A IRA DO PROFETA E A CAPACIDADE DE PENSAR
Ao evocar a ira do profeta associado e o gesto de decapitação, o juiz do TSE denuncia a grande falha simbólica que vive o Brasil, a paralisia do pensamento e o gigantesco buraco na capacidade de representar e nos processos de representação mental. Meu foco aqui não é o resultado da votação. Interessa mais observar as insígnias do pensamento. Há mais de 30 anos que exerço a dupla atividade da psicanálise e do teatro e, em ambas, a capacidade simbólica é essencial. A comunicação se dá através das vicissitudes da linguagem.

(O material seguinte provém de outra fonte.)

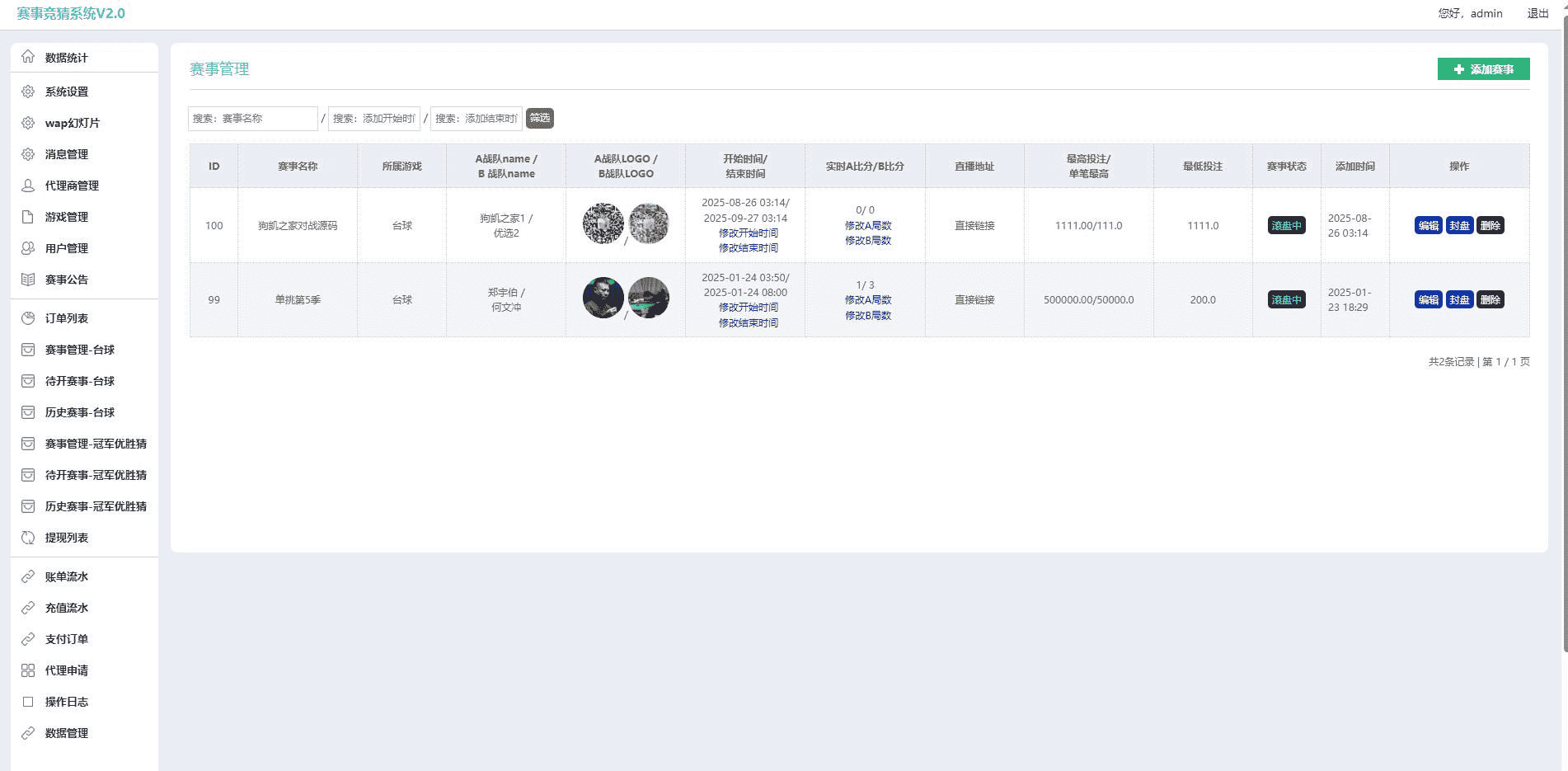Click the gear icon beside 系统设置
Image resolution: width=1568 pixels, height=771 pixels.
(x=28, y=92)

No teatro, lidamos com imagens que falam mais do que as palavras e. na psicanálise, com as palavras que falam mais além do que elas representam. Não somos os únicos animais que possuem linguagem. Em outras espécies, a comunicação visa lidar com eventos concretos restritos ao aqui-agora, enquanto que nossa capacidade se amplia quando falamos daquilo que não existe, mais além do imediato. Inventamos a ficção, futuro e passado, a identidade. Então quando o simbólico colapsa, o terror volta junto com o ódio e a barbárie. Perde-se a mediação entre a realidade bruta e a natureza social.

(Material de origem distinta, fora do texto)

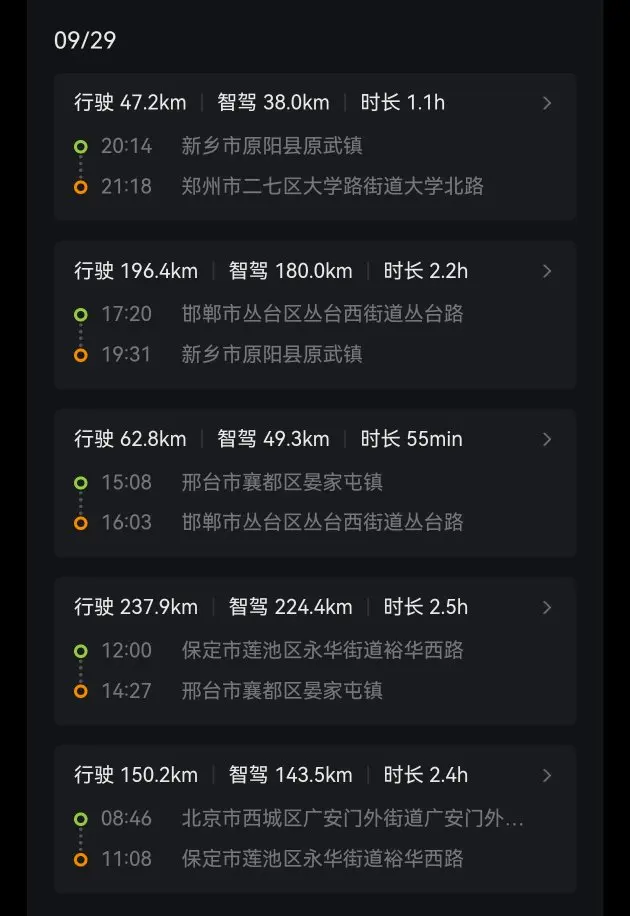The image size is (630, 916).
Task: Click green start dot at 17:20
Action: [80, 315]
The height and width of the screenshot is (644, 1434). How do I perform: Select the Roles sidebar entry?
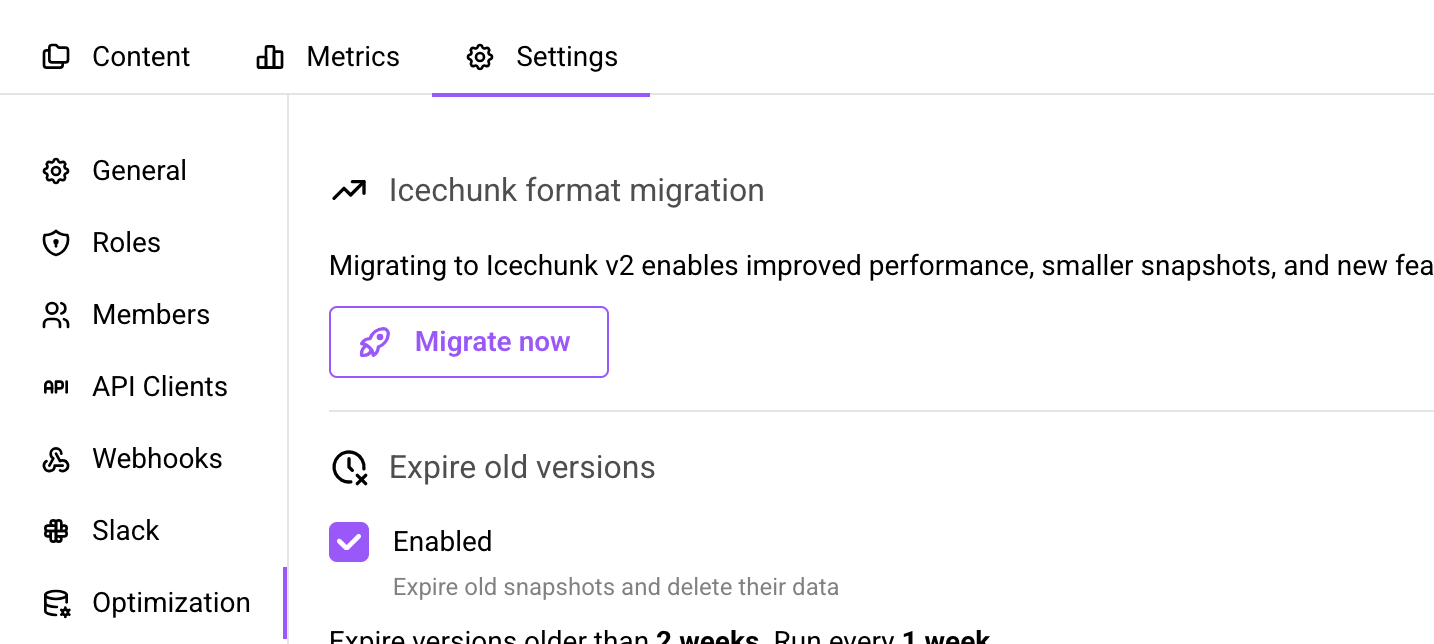[x=126, y=242]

O social medido pelas regras e a comunicação humana perde a força das leis e das regras. A ira do profeta nos remete ao fundamentalismo e ao terror, inimigos pensamento. A decapitação, insigne da celebração perversa, espelha as execuções transmitidas pela rede. É uma das formas mais radicais da falência de dialogar. O gesto do juiz substitui a palavra e suprime, nos leva ao ato. A estrutura corrupta degrada e solidifica a falha simbólica. O resultado desta deterioração se revela na radicalidade dos extremos. Resta o extremismo num Brasil cindido pelo ódio à realidade, dividido em concepções que impedem o pensar. O discurso que deveria julgar se torna autoritário. Não acolhe as contradições nem ambiguidades, logo empobrece.

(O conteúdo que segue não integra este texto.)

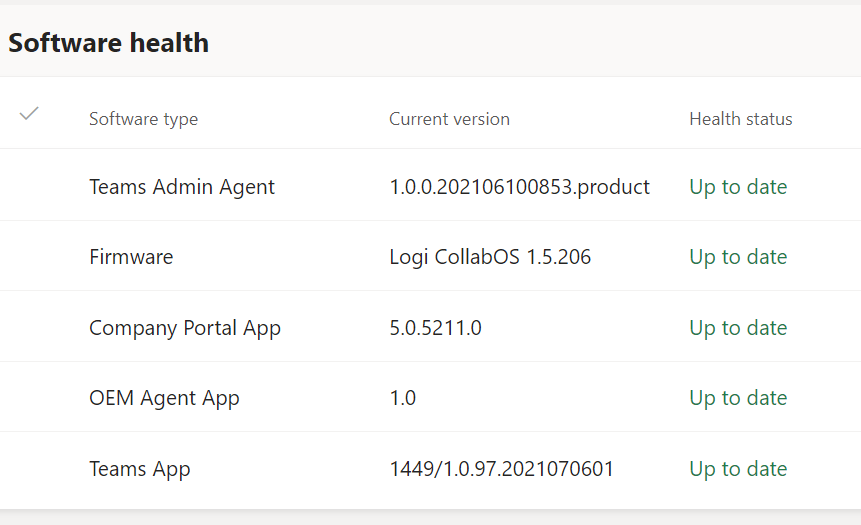861x525 pixels.
Task: Click the select-all checkmark in table header
Action: point(29,114)
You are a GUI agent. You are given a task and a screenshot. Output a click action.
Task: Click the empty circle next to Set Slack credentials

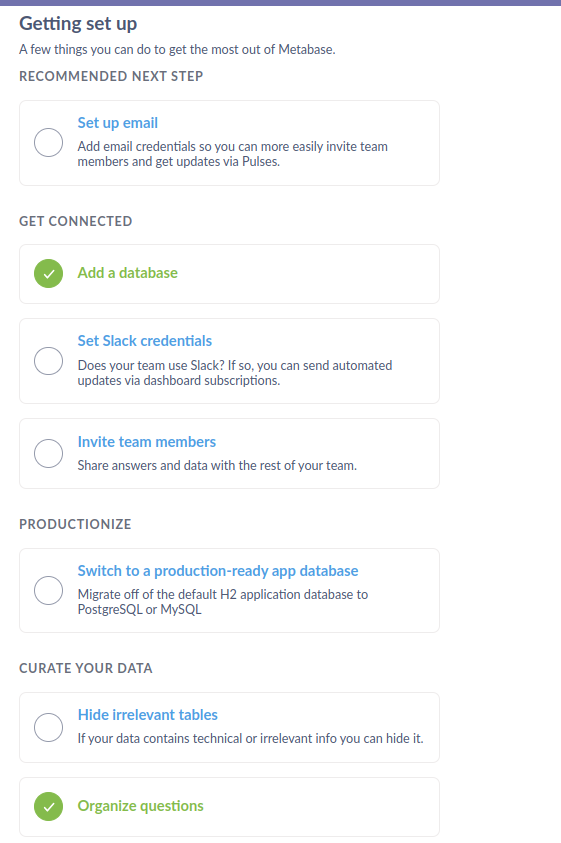pos(48,361)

Um pensamento complexo deveria suportar os paradoxos fazendo as ideias evoluírem. A arbitrariedade triunfa nas horas mais escuras e, se não convocarmos o pensamento criativo, a poesia, a arte, a poesis incluindo responsabilidade social, pacto, solidariedade e ética perderemos nossa essência. Pois aquilo que se fala e não existe é o homem futuro, aquele adormecido em nossos sonhos. A psicanálise, tão contestada, e o teatro, tão maltratado, preconizam um espaço pensar quando o entorno concorre para o terror.